Anyone else digging this show? I can't be the only science fiction fan here, right? 
	

	
	
		
		

		
			





Official Stargate Website: Series: Stargate Universe


----------



## krijsten (Oct 27, 2009)

I'm not so much into the Stargate/battlestar series, but my boyfriend made my watch the first few episodes of this.

All i can say - Take me now Lieutenant Scott! He makes it worth watching. ahahha

But seeing as I dont really like shows like this, its not that bad.


----------



## Dr_Girlfriend (Oct 28, 2009)

I'm having a really, really hard time getting into it.  I LOVED Stargate SG-1 and Atlantis.  I'll keep trying because I didn't get into the other ones for a long time.  
All I did was watch the hubby's DVD collection to catch up.

And a question... Who's watching Warehouse 13?  I thought it was a little dumb at first but then I realized it's just a quirky sci-fi show like Eureka.  Not terribly serious, just fun.

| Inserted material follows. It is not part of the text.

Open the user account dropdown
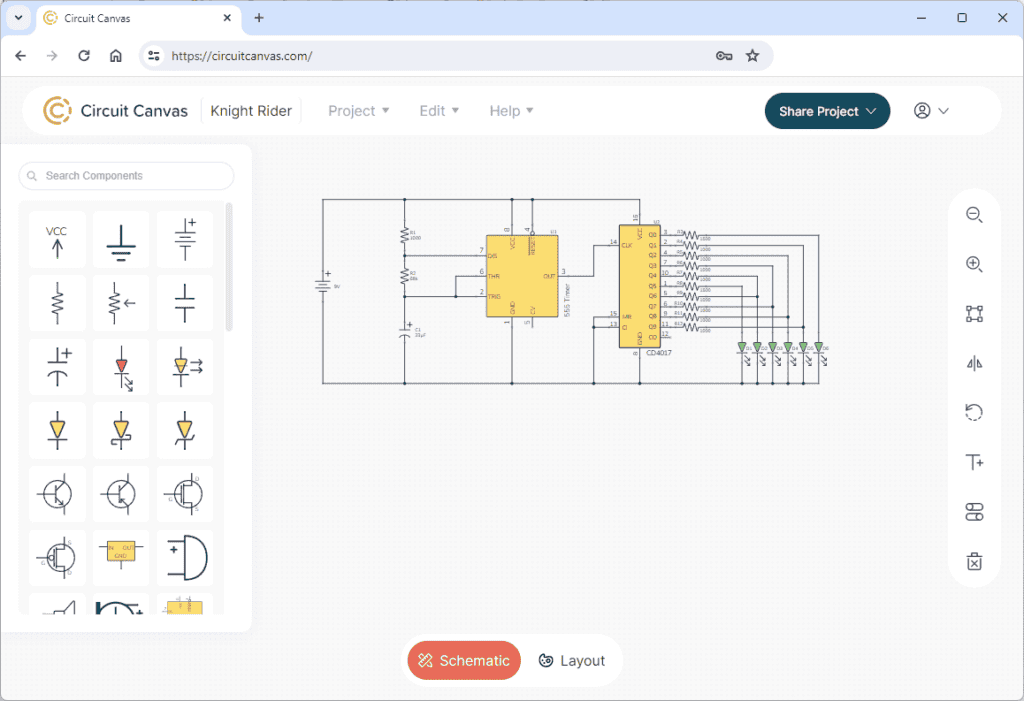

Hopefully I didn't just hijack your thread... LOL


----------



## NutMeg (Oct 28, 2009)

I *LOVED* SG-1, but haven't watched any of SGA. I've caught SGU so far, and I like it. I'm not one hundred percent sold, but I'm going to keep watching. And now I feel like I need to watch SGA.


----------



## Makeup Emporium (Oct 28, 2009)

I never watched SG1 but watched Stargate Atlantis and am now watching Stargate Universe.  I think I liked Atlantis better but I'll keep tuned to Universe...it just started so I have to be fair!

I feel like I should go back and watch SG1 to see where it all started!


----------



## NutMeg (Oct 29, 2009)

^Oh you have to. It's so funny, and awesome in a geeky and earnest kind of way.


----------



## Dr_Girlfriend (Oct 29, 2009)

Quote:

   Originally Posted by *Makeup Emporium* 

 
_I never watched SG1 but watched Stargate Atlantis and am now watching Stargate Universe.  I think I liked Atlantis better but I'll keep tuned to Universe...it just started so I have to be fair!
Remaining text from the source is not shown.